China saw a surge in both consumer and producer price inflation in January, a report by National Bureau of Statistics says.

Beijing’s official consumer price index (CPI), a measure that examines the weighted average of prices of a basket of consumer goods and services, rose 2.5% year-on-year in January.

The index was not only greater than the 2.1% rise seen in December, but was also more than the 2.4% rise predicted by a Reuters analyst poll. The country saw the strongest gain seen in nearly three years.

CPI is calculated by taking price changes for each item in the predetermined basket of goods such as transportation, food and medical care and averaging them.

Meanwhile, the producer price index (PPI), a weighted index of prices measured at the wholesale or producer level, rose 6.9% year-on-year in January.

The index shows trends within the wholesale markets, manufacturing industries and commodities markets, and was greater than the 5.5% rise seen in December. It was also more than the 6.3% expected by markets and marked the fastest pace of expansion since August 2011.

The latest numbers show that the world’s second-largest economy has made sustained recoveries in productivity.

According to Reuters, inflation expectations have grown since mid-2016 in most major developed economies, except Japan. This is said to be in line with a global recovery being seen in manufacturing, which has boosted prices of commodities such as crude oil and iron ore.

The inflation data also come just days after Beijing reported its manufacturing purchasing managers index (PMI) and non-manufacturing purchasing managers index for January. PMI came in at 51.3 percent, a slight decrease of 0.1 percentage point over December.

Meanwhile, the non-manufacturing PMI was at 54.6% in the first month of 2017, which is 0.1% more than December. Both these measures also indicated a continuation of a steady and positive growth momentum in the Asian country.

**USING THE INFORMATION:**
**1.** Reproduce the stretch of the article on China's January inflation from "The inflation data" through "the Asian country.".
**2.** According to the article on China's January inflation, by how much did the producer price index rise year-on-year in January?
**3.** Using the article on China's January inflation, say whether each statement agrees with it, and quote the words that decide it:
(a) The January rise in the consumer price index was larger than a Reuters analyst poll had predicted.
(b) The producer price index grew at its fastest pace since August 2011.
(c) The manufacturing purchasing managers index rose from December to January.
The items that follow come from a separate source and are unrelated to the article on China's January inflation.

**DATASET EXCERPTS:**
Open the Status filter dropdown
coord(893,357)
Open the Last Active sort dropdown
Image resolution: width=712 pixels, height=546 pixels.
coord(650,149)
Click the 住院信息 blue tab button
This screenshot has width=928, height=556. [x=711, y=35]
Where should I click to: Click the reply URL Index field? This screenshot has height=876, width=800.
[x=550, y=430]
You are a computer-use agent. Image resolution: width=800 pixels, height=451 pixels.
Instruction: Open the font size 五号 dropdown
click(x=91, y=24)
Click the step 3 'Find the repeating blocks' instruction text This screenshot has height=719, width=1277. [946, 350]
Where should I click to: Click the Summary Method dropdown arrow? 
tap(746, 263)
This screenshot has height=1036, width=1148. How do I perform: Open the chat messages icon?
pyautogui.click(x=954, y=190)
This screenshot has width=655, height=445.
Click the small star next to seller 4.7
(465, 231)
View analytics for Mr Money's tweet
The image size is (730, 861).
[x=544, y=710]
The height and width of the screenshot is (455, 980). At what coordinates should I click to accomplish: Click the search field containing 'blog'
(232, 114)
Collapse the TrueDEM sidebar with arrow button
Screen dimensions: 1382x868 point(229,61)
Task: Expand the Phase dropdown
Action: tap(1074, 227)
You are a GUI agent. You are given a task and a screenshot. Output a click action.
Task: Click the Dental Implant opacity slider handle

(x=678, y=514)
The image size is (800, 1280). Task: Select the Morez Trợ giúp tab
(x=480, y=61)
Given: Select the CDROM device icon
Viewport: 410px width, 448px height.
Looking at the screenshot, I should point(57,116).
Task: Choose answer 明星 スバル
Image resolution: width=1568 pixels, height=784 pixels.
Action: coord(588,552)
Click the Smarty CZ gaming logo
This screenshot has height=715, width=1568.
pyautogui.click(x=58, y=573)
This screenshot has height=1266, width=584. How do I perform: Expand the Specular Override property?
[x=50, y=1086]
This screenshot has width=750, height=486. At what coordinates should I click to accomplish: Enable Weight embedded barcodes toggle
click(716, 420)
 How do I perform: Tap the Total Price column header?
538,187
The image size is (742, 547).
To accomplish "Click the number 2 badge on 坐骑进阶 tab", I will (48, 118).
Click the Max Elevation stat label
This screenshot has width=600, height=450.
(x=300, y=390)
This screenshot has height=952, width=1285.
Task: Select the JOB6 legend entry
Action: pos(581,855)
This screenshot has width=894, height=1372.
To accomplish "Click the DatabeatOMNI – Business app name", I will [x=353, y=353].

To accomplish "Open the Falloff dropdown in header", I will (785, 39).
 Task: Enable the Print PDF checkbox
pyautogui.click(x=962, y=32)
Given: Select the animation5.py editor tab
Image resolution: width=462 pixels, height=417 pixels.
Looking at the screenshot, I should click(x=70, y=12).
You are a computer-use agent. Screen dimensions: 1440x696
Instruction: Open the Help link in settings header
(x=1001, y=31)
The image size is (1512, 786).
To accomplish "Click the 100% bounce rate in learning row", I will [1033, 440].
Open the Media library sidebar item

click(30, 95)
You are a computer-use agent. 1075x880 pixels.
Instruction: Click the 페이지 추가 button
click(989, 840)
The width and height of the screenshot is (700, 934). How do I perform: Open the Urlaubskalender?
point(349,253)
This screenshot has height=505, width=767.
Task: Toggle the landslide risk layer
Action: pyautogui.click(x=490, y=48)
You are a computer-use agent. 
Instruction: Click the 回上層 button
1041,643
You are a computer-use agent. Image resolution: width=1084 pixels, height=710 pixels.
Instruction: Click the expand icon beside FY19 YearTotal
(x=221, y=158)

**RESPONSES:**
**1.**
The inflation data also come just days after Beijing reported its manufacturing purchasing managers index (PMI) and non-manufacturing purchasing managers index for January. PMI came in at 51.3 percent, a slight decrease of 0.1 percentage point over December.

Meanwhile, the non-manufacturing PMI was at 54.6% in the first month of 2017, which is 0.1% more than December. Both these measures also indicated a continuation of a steady and positive growth momentum in the Asian country.

**2.** 6.9%

**3.**
(a) Yes: "was also more than the 2.4% rise predicted by a Reuters analyst poll"
(b) Yes: "marked the fastest pace of expansion since August 2011"
(c) No: "a slight decrease of 0.1 percentage point over December"